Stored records
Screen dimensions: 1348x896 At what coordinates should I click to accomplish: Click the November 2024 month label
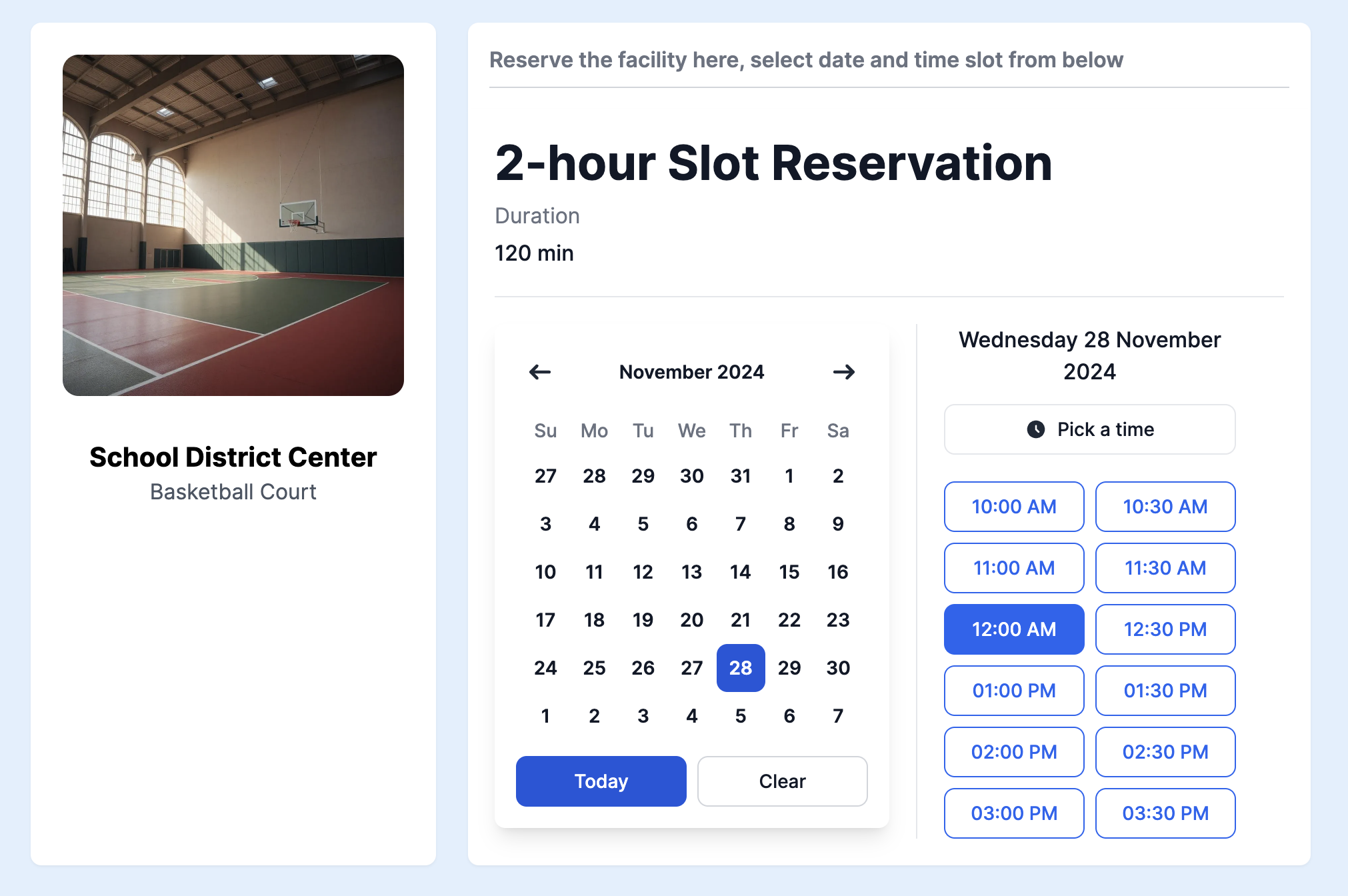[691, 373]
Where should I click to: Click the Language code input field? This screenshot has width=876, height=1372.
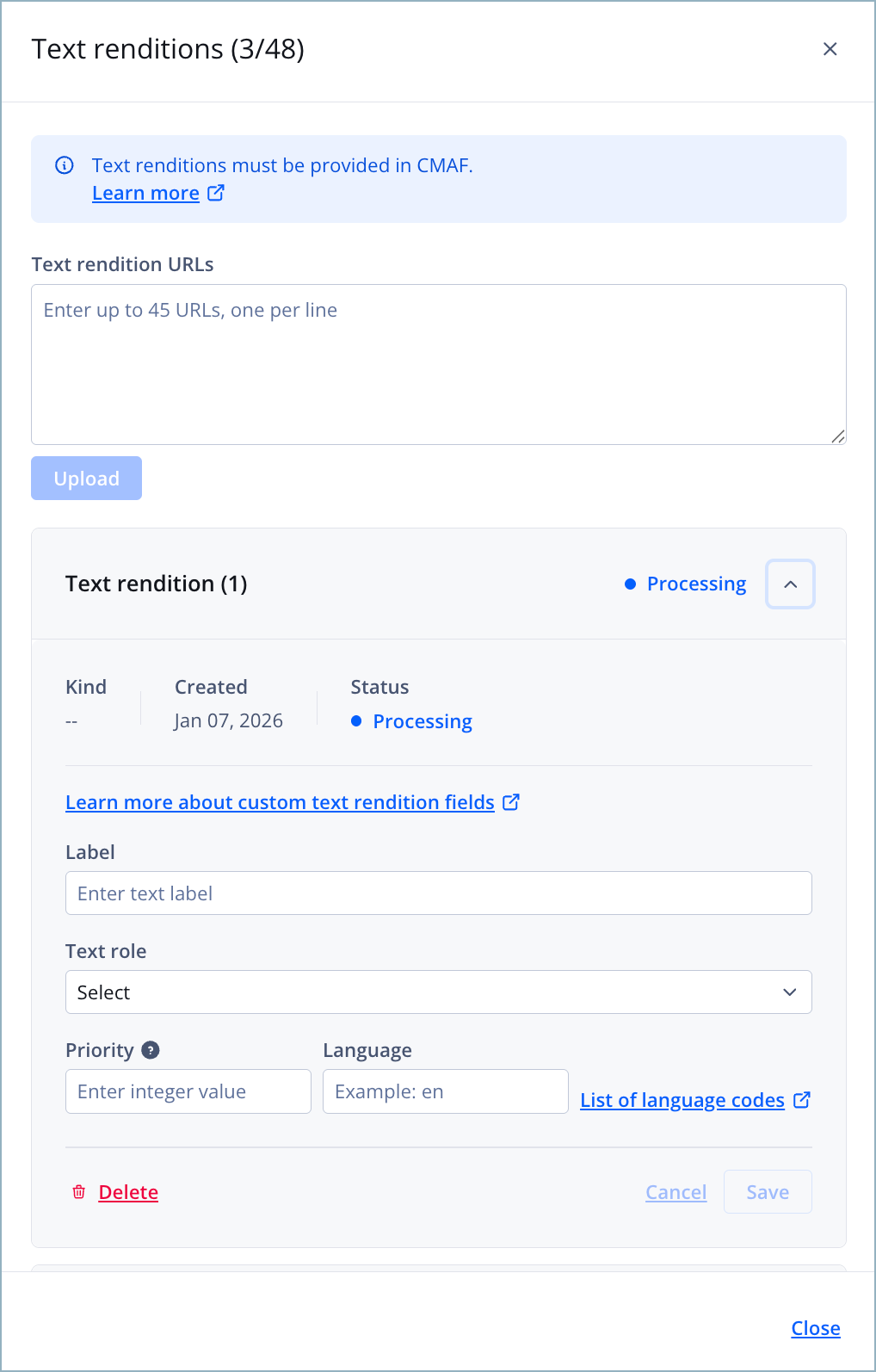click(x=446, y=1091)
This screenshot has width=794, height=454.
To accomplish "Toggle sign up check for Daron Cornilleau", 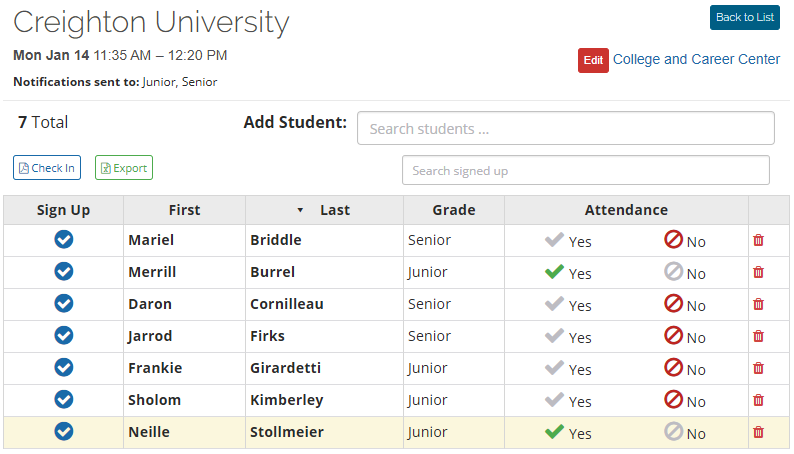I will click(63, 304).
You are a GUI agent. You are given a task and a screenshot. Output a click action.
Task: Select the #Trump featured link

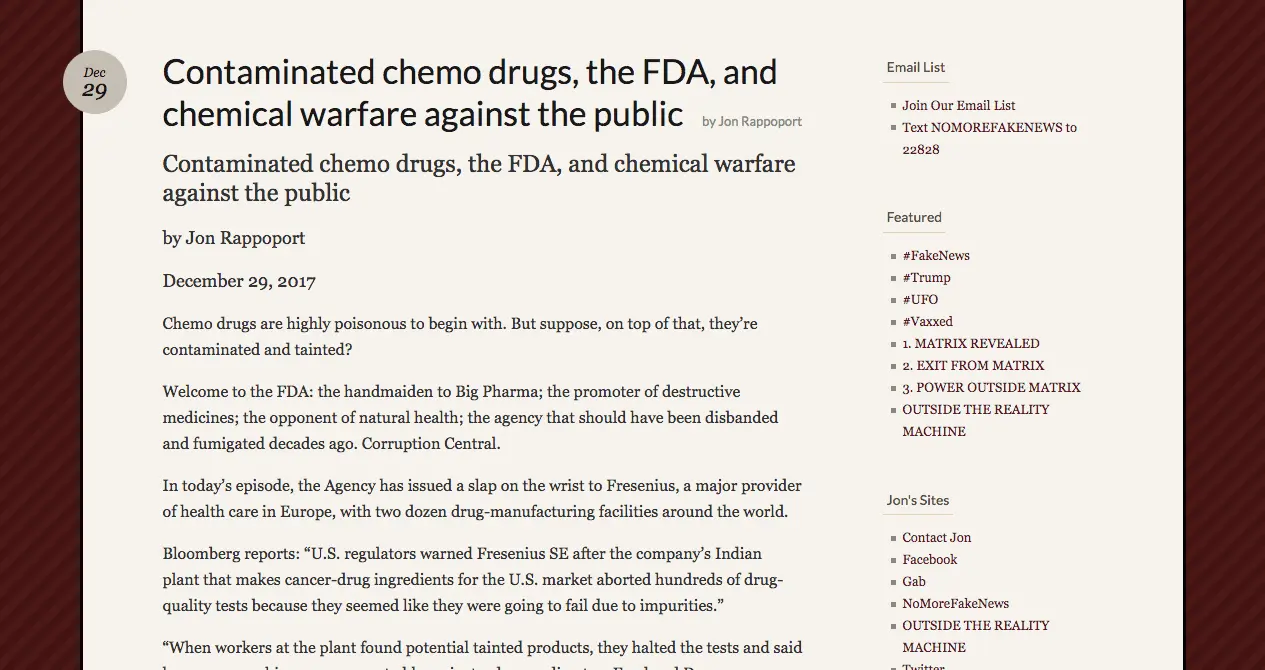pyautogui.click(x=926, y=277)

▶ _WORK TO BE COMPLETED_
Leave the pictures out. Transcribe exactly the lines from the one with "You are a GUI" through the end of the records.

▶ _EXPECTED ANSWER_
You are a GUI agent. You are given a task and a screenshot. Output a click action.
Task: Select the #Trump featured link

pyautogui.click(x=926, y=277)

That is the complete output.